Adam Ingram, Britain's armed forces minister, agreed the world may be just days from a conflict. "I think that language which has been used over recent days in London would lead us to that conclusion," he said in Athens in answer to a question.
A quarter of a million American and British soldiers are massed around Iraq, in the Kuwaiti desert, air bases and warships, ready to unseat Iraqi President Saddam Hussein. Their generals would rather fight now than in mounting summer heat.
Straw told the BBC that Saddam could still avert war by a "last-minute" compliance with UN demands to disarm -- though Baghdad insists it is already meeting those requirements.
Keen to widen splits in the Security Council, Iraq gave the United Nations on Friday what Baghdad called "reliable evidence" that it had destroyed all its stocks of VX nerve gas. It said it would supply a similar report on anthrax soon, though few diplomats expect Iraq's arguments to sway Washington and London.
Yesterday, Iraqi technicians went on with the UN-ordered destruction of al-Samoud 2 missiles.
Bush and Blair will be joined by Spanish Prime Minister Jose Maria Aznar and Portuguese Prime Minister Jose Manual Durao Barroso at the Lajes US air base on Portugal's Azores.
Bush, Blair and Aznar have been trying for weeks to build a nine-vote majority on the 15-nation Security Council for a resolution paving the way to war. Blair in particular is keen for clear UN backing to assuage anti-war sentiment at home.
But despite arguing, arm-twisting and apparent inducements such as Friday's move to lift US sanctions on Pakistan, only one other nation, Bulgaria, has publicly declared its support.
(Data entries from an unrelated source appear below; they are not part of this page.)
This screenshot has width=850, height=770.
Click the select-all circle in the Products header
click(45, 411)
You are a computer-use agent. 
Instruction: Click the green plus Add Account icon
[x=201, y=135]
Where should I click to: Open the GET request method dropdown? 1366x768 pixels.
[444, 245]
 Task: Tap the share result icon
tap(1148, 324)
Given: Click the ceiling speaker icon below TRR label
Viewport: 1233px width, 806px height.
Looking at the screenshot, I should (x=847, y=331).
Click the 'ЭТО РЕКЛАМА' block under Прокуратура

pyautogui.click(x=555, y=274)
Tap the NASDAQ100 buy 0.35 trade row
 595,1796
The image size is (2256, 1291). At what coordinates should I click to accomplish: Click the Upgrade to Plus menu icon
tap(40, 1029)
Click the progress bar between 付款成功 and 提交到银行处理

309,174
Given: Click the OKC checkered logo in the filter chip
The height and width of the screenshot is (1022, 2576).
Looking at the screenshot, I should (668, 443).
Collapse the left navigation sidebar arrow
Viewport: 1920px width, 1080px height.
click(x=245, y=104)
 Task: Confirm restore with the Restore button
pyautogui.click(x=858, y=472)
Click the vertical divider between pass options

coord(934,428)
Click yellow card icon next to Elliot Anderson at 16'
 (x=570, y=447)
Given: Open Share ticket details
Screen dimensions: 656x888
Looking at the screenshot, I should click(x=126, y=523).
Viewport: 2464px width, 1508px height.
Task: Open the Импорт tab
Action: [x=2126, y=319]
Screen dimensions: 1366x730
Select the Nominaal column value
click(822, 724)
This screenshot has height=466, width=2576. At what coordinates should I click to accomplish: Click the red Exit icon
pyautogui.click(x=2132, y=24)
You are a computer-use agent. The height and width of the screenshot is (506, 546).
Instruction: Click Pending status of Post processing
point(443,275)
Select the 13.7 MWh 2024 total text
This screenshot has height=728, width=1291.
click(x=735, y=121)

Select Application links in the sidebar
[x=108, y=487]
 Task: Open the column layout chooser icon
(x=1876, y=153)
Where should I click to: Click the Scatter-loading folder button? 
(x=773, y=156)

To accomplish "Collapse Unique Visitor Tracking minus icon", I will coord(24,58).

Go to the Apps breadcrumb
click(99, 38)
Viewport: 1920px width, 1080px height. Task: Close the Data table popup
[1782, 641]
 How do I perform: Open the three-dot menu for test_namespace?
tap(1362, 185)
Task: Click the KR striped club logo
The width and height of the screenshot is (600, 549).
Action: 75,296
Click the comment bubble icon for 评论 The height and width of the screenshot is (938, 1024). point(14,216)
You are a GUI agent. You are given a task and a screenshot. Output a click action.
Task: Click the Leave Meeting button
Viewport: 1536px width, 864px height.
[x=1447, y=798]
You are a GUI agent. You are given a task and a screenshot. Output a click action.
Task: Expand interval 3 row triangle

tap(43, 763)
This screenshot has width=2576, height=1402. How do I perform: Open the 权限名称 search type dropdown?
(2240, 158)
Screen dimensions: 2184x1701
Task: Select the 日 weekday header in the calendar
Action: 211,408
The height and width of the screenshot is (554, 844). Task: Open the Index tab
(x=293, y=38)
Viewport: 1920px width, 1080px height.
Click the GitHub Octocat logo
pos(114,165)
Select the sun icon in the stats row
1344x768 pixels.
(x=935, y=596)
Veto-wielding France and Russia, along with Germany, have led counter-arguments that the UN inspections process to disarm and contain any threat from Saddam is working.
Some UN diplomats say the Azores summit may decide to withdraw the resolution rather than risk the humiliation, and legal complications, of seeing it voted down.
Bush has that said he needs no UN backing for a war he portrays as defensive and that, even if he did, last year's Resolution 1441 warning of "serious consequences" is sufficient.
A proposal by Chile, one of six uncommitted council members, which sought to give Iraq three more weeks to disarm, was quickly dismissed by the White House as a "non-starter".
In Iraq, thousands took part in government-organized marches to show their support for Saddam. "Bush, Bush, listen well; We all love Saddam Hussein!" marchers in Baghdad chanted.
Peace marches were expected in several countries. More than 3,000 people rallied against war on Iraq in the Thai capital Bangkok yesterday. In Washington, anti-war crowds were expected to surround the White House later in the day.